See below, thanks. Alternate way to handle 7.

Calvin T Sun
Calvin T Sun

lol believe it or not, attorneys DO have rules of professional responsibiltiy, and I take them seriously. See my proposed alternate method of getting the death certificate, outlined below. What do you think?

Calvin T Sun
Calvin T Sun

Please see below for alternate way to handle 7. thanks.

Rob-dawg!
Rob-dawg!

...to communicate (in writing, speech, body gesture, etc.) with deliberate intent to deceive, or convey a false impression, is a lie. A better illustration of #7 (although I don't have a suggestion) should have been used.

sboverie
sboverie

The ethical way is to use FOIA to get information. Your solution is an improvement over the author's but still can be unethical by going through grieving relatives to do something that may not benefit them.

ppg
ppg

Here you are suggesting find an ethical way of doing the same thing which is a good idea but you already have it as #6. The revised example is obviously a more ethical way to do it since you are dealing with an event from 100 years ago and so being approached is unlikely to be very upsetting to the families.
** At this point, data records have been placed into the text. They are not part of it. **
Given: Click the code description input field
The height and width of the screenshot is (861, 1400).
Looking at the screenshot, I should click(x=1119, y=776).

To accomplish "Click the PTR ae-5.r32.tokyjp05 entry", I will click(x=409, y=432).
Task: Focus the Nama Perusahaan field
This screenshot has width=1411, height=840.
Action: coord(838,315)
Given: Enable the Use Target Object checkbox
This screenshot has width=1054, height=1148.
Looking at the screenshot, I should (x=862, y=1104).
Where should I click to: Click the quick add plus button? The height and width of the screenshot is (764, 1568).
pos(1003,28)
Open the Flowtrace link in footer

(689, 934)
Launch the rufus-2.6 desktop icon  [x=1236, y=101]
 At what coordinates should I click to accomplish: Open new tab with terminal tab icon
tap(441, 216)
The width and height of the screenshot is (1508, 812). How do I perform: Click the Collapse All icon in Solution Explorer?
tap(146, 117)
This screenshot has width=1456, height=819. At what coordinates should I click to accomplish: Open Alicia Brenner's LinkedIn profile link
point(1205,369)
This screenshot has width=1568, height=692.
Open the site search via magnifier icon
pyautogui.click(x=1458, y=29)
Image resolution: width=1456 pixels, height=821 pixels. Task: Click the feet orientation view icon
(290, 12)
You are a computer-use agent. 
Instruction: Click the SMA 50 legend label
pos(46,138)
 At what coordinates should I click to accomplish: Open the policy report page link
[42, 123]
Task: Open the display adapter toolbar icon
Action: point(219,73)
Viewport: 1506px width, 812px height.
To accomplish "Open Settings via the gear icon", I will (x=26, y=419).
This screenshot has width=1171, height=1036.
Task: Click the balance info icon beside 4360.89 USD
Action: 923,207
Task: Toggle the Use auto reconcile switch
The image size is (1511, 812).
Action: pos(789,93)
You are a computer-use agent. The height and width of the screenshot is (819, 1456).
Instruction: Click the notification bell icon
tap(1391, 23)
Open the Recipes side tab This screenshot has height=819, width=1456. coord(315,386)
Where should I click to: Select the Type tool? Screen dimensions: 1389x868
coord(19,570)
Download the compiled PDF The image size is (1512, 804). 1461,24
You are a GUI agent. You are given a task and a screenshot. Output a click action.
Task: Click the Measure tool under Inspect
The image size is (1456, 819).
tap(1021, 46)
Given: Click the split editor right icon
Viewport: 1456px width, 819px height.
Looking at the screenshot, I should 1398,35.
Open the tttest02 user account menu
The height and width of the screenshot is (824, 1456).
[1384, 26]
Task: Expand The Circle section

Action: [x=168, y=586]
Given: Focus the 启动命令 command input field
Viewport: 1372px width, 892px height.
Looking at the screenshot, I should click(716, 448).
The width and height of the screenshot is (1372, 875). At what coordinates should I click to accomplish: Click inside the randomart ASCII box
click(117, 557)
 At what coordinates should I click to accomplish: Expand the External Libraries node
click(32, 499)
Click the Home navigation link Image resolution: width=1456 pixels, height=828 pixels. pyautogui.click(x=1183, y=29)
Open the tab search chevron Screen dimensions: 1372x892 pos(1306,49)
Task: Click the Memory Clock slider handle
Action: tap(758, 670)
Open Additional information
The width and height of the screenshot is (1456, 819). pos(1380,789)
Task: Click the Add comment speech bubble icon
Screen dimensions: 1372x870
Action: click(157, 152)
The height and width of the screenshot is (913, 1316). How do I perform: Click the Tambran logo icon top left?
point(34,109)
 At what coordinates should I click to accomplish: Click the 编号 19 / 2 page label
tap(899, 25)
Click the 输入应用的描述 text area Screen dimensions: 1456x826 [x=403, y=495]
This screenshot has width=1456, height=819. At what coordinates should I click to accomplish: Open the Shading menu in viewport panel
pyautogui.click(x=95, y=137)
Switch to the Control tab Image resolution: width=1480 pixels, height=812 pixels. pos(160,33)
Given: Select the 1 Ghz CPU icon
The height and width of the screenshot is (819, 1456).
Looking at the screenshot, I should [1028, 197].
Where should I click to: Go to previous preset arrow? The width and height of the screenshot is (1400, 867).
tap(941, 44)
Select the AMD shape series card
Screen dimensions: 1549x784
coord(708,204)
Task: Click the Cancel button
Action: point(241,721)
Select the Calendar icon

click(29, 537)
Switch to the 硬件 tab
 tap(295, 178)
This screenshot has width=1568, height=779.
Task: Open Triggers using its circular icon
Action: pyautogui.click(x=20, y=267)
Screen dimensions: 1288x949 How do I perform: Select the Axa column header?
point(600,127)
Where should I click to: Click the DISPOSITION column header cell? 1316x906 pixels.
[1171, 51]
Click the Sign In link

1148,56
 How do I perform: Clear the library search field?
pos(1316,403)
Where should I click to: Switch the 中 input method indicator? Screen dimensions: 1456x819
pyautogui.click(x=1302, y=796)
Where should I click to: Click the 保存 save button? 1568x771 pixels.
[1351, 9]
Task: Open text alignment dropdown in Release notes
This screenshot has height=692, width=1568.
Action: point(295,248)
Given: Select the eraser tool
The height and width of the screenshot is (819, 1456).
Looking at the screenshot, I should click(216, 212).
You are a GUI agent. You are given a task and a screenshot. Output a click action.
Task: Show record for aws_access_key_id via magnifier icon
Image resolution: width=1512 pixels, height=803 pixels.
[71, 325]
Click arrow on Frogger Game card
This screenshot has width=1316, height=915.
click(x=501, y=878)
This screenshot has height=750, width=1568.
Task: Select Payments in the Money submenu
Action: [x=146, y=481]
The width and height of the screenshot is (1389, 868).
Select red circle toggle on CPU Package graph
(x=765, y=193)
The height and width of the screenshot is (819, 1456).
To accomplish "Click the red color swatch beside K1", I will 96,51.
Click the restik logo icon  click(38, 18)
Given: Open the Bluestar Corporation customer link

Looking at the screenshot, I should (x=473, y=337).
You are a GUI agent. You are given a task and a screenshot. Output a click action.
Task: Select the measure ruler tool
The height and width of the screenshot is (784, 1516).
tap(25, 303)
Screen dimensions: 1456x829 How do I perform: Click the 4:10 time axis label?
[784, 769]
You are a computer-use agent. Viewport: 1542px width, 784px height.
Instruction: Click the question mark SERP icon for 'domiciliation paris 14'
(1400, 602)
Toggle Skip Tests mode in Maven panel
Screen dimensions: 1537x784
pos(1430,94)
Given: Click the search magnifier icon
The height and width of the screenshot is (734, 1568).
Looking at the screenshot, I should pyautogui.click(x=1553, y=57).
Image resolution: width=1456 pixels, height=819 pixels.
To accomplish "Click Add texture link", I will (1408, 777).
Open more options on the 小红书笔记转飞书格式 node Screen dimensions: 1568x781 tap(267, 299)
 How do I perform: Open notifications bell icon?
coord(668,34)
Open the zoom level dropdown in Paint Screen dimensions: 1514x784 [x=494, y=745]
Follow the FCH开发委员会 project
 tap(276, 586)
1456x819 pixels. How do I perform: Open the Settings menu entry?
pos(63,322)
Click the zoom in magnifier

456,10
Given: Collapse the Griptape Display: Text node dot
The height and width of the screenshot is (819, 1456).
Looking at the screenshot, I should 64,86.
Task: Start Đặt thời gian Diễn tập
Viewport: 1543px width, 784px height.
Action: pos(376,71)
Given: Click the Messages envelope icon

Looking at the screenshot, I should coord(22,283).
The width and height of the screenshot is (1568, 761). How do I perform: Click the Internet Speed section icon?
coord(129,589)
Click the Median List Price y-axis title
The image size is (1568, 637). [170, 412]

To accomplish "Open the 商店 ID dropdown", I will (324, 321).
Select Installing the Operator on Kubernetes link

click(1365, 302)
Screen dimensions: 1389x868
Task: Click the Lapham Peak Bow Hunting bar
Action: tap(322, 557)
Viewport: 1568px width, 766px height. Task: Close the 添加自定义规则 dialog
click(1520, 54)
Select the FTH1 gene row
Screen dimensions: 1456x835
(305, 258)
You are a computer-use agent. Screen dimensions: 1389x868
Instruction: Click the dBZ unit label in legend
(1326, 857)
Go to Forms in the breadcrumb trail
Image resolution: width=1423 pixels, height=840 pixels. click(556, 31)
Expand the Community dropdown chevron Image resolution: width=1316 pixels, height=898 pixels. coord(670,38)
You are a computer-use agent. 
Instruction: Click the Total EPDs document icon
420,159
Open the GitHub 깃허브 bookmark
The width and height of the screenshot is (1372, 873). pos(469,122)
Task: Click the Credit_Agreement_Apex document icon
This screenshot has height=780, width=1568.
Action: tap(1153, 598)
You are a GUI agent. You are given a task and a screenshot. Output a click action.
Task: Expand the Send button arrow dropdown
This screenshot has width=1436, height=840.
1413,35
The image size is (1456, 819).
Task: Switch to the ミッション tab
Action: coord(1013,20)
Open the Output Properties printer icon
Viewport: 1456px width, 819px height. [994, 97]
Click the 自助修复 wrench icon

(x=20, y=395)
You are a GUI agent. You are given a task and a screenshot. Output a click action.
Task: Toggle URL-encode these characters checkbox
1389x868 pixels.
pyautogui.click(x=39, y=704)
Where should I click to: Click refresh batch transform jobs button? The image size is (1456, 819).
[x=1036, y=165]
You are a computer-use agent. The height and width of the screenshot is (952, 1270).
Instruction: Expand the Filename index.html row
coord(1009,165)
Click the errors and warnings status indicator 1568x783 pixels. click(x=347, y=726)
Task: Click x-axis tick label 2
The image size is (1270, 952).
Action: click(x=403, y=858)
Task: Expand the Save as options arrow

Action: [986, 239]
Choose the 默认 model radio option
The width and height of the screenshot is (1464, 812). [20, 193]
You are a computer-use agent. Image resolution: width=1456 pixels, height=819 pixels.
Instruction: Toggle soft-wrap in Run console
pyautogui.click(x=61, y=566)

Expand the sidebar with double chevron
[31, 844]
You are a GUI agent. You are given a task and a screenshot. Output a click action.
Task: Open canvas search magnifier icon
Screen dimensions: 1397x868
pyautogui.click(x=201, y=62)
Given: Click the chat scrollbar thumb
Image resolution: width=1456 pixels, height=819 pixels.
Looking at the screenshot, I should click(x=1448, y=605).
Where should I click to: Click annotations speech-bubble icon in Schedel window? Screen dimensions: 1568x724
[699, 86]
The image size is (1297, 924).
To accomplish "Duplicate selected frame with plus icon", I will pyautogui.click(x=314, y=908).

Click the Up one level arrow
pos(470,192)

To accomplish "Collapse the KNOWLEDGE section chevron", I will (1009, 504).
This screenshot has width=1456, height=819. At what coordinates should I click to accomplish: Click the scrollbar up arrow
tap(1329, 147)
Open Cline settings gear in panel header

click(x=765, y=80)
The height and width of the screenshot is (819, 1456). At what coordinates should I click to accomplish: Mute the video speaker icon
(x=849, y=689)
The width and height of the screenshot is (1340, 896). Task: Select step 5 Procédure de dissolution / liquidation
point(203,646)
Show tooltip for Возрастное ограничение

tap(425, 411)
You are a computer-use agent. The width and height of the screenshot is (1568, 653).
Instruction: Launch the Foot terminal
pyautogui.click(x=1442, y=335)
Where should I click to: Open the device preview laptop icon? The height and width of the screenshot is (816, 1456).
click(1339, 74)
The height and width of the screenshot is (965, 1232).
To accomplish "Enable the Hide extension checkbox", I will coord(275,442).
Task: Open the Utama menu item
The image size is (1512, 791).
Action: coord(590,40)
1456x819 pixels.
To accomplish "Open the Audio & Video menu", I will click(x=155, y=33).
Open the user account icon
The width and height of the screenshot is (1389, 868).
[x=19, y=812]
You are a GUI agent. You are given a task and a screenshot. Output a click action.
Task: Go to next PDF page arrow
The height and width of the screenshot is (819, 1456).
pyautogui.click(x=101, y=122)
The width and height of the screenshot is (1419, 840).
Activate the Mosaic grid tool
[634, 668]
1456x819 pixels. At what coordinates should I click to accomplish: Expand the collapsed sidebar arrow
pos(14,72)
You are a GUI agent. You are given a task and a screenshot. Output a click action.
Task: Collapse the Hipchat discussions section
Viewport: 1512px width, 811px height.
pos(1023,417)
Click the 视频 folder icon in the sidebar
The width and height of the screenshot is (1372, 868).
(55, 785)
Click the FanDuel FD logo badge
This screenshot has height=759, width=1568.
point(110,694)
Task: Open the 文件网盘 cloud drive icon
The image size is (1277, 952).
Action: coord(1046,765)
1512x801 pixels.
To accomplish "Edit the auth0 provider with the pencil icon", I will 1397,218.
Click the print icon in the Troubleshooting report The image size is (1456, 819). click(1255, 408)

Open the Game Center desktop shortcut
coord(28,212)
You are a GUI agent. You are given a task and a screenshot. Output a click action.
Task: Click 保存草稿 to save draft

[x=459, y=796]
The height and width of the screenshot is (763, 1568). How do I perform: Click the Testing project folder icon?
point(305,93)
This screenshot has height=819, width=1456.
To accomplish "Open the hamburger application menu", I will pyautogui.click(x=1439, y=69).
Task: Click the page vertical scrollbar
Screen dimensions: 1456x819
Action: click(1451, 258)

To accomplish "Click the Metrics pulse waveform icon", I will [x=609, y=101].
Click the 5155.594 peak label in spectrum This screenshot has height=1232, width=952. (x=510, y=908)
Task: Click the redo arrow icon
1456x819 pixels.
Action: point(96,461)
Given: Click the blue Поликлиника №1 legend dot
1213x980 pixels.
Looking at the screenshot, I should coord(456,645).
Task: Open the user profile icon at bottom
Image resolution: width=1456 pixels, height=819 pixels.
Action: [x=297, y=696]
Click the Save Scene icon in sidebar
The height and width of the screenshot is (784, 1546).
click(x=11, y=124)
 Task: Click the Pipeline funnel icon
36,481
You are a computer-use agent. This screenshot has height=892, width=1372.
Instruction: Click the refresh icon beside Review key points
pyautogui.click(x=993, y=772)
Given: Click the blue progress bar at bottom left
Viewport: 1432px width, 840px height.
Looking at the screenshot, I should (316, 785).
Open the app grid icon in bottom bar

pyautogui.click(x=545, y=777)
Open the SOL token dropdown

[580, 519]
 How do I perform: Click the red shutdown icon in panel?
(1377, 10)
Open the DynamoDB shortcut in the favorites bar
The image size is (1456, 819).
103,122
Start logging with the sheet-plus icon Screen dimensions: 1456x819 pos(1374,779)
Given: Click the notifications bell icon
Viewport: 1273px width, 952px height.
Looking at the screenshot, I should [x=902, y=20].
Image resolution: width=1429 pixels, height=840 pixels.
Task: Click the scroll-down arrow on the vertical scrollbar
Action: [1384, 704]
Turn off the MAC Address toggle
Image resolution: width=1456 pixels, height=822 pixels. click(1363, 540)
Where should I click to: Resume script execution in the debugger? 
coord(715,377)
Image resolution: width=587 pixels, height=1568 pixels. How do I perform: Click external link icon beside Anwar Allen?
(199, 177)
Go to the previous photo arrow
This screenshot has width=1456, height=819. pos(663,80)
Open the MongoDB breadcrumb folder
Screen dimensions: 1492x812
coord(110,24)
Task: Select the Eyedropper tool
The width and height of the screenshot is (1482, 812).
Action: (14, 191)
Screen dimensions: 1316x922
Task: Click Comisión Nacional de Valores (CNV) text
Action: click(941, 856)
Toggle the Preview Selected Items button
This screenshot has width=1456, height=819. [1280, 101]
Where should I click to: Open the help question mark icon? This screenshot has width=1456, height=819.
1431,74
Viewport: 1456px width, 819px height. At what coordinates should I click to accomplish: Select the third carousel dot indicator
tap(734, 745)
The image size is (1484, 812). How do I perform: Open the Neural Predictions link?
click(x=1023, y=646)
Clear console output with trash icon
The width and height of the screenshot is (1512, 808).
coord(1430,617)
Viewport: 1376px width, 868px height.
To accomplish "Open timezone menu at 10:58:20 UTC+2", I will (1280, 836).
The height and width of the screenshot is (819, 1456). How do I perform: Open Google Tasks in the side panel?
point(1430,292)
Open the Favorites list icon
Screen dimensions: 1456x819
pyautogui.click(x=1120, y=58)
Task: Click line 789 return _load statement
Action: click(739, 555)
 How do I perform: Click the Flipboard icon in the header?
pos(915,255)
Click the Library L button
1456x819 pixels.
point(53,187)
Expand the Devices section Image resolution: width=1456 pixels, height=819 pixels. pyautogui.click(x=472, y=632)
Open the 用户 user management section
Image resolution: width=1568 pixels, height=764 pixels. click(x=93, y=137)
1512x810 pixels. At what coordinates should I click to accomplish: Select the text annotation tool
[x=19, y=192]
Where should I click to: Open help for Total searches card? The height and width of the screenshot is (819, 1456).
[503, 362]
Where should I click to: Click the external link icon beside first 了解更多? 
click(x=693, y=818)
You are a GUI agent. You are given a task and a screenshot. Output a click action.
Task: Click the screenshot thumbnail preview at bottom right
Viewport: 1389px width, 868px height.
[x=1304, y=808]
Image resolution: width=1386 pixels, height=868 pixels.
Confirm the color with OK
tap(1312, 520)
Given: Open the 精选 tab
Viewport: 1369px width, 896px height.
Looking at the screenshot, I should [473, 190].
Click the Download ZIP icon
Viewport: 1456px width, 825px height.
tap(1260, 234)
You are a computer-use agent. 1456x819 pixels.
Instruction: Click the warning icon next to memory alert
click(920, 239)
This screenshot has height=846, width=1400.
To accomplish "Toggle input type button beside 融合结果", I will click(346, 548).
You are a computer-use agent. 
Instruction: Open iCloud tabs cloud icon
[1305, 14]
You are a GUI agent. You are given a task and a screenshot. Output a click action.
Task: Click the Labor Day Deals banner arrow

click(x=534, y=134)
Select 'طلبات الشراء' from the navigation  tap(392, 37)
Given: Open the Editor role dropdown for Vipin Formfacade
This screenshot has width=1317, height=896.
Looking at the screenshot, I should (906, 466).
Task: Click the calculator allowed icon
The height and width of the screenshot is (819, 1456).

However #7 as written suggests you avoid the question. In some cases just not doing the unethical thing will work because those wanting it done will not want to make an issue of it. This is similar to your point about documenting the problem.

Calvin T Sun
Calvin T Sun

Thanks for commenting. See my point below. What if he had approached the relatives and asked THEM to turn in the request, and then when they received it, allow him to have it? Assuming relatives agree, would you say this approach beats what he did before?